後者の研究についてはホスフィンが検出されたというオリジナルのデータと照合して全く同じように研究が進められたとしており、1つのグループは、ジェームズ・クラーク・マクスウェル望遠鏡(JCMT)のデータとアルマ望遠鏡の両方で観測したもののホスフィンは発見できませんでした。ただ、研究論文に示された同じ周波数のシグナルを検出したもののこれはホスフィンではなくありふれた二酸化硫黄だとしています。
また観測装置も異なりノイズなど導き出された数値に誤差生じ、あるものが無いと判断されている可能性もあるため補正する検証も行ったものの結果的にホスフィンは検出されませんでした。

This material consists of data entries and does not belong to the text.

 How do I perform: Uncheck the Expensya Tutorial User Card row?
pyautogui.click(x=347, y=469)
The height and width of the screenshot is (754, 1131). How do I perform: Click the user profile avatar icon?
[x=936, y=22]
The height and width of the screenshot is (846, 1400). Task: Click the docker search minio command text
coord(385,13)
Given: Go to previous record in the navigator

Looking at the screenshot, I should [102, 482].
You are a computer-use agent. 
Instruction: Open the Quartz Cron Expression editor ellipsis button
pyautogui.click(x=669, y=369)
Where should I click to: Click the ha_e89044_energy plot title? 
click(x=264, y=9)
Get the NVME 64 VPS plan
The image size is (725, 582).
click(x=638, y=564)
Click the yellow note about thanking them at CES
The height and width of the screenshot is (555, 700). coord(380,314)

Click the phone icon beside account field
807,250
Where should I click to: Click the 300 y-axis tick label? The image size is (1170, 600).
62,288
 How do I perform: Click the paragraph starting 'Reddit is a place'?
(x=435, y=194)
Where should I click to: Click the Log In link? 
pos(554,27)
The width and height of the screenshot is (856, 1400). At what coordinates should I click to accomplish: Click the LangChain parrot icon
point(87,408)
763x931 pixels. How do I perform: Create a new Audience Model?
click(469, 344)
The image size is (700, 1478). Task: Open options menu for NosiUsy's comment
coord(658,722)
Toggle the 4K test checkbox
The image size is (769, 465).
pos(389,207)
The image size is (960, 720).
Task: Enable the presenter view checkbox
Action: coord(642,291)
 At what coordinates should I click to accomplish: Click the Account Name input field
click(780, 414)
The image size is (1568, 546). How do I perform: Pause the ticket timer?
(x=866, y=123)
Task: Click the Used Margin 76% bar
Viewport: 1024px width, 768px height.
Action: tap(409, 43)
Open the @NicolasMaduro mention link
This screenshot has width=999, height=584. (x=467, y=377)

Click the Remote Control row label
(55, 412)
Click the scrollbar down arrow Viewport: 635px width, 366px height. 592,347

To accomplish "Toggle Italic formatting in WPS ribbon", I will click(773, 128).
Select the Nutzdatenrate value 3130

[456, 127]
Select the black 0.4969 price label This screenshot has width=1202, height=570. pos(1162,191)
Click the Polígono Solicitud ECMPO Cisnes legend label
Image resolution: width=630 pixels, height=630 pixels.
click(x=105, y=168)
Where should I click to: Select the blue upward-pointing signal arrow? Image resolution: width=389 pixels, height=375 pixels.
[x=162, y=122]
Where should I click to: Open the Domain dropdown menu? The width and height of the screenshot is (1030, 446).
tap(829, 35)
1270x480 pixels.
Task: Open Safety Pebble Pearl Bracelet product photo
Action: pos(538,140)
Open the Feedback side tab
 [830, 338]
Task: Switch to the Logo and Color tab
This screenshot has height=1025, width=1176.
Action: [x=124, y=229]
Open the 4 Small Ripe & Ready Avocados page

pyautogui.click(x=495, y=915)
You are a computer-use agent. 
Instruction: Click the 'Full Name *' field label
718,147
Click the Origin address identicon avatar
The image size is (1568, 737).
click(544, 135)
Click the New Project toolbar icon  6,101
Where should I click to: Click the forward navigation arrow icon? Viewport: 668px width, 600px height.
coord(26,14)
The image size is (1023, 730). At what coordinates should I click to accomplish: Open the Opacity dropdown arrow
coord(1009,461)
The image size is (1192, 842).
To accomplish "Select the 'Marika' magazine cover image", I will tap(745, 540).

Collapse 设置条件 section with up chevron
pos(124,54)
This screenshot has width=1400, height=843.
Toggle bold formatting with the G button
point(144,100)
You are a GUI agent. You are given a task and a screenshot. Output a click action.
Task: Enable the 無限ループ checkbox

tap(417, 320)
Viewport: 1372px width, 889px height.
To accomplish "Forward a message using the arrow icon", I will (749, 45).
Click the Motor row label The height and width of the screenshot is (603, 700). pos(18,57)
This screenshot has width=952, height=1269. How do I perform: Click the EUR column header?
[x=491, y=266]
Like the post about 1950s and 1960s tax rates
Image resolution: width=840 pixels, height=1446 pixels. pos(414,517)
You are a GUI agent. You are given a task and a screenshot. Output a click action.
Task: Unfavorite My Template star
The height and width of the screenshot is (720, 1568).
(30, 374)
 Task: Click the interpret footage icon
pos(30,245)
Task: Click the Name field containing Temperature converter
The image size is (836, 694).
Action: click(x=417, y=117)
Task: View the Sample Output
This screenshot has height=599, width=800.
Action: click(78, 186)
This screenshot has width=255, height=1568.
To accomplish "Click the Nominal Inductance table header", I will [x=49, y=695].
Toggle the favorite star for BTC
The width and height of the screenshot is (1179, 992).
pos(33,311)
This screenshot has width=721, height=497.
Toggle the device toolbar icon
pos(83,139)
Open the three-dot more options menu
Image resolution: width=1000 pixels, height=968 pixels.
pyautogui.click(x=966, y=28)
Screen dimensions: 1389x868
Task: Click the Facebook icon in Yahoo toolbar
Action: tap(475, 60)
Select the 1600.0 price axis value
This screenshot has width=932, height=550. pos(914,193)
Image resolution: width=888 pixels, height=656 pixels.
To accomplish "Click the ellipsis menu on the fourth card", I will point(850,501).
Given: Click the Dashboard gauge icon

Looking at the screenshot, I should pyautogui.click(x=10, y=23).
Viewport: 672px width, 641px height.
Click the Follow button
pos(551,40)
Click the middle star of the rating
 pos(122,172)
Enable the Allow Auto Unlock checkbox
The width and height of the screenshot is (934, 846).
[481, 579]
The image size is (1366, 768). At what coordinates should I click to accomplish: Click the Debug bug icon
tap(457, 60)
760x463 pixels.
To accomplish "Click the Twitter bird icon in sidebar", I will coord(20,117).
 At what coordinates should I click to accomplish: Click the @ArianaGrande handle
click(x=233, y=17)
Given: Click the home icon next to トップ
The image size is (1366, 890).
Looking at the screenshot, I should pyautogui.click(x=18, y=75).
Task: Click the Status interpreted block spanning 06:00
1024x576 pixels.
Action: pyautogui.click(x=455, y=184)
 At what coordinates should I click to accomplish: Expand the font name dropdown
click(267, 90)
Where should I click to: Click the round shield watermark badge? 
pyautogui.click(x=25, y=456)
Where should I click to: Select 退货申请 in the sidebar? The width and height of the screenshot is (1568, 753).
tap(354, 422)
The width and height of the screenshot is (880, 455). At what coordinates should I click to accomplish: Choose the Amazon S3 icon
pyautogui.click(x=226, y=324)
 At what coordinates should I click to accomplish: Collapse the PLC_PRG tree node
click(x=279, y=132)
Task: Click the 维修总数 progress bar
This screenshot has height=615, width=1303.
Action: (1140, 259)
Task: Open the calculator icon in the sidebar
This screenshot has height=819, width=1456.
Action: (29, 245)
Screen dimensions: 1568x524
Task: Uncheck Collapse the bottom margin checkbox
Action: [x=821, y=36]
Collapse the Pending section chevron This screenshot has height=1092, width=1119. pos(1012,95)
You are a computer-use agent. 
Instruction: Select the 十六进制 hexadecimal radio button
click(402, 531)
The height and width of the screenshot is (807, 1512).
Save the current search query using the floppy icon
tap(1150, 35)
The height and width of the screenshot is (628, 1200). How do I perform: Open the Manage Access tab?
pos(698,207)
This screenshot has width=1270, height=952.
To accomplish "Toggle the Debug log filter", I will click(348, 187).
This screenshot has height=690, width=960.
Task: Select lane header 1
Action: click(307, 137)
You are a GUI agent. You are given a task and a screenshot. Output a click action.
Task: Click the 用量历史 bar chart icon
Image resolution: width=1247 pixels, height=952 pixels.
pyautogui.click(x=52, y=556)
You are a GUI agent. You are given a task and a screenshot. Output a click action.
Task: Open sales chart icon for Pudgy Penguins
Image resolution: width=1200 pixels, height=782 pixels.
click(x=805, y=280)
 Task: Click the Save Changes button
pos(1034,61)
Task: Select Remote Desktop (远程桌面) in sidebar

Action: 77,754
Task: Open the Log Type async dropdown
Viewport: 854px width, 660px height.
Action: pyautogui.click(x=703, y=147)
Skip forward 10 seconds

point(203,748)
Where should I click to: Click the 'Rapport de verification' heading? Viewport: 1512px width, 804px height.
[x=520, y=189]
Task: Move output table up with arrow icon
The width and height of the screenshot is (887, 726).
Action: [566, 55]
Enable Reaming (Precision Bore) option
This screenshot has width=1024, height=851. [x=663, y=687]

そしてもう一つ、オランダのライデン天文台の研究チームも同じくアルマ望遠鏡を用いて観測を行いデータを分析をしたもののホスフィンは検出されなかったとしています。この研究チームは高次多項式フィッティングというノイズを補正する数学的な処理を同じく行っており、結論としてはホスフィンの存在が誤って導きだされた可能性が高いと指摘しています。
結果的に3つの研究機関が行った再検証ではホスフィンは検出されることはなかったものの「検出されなかった」と否定するものではなく、今後より多くの研究と時間をかけることで真相に迫ることができると指摘しています。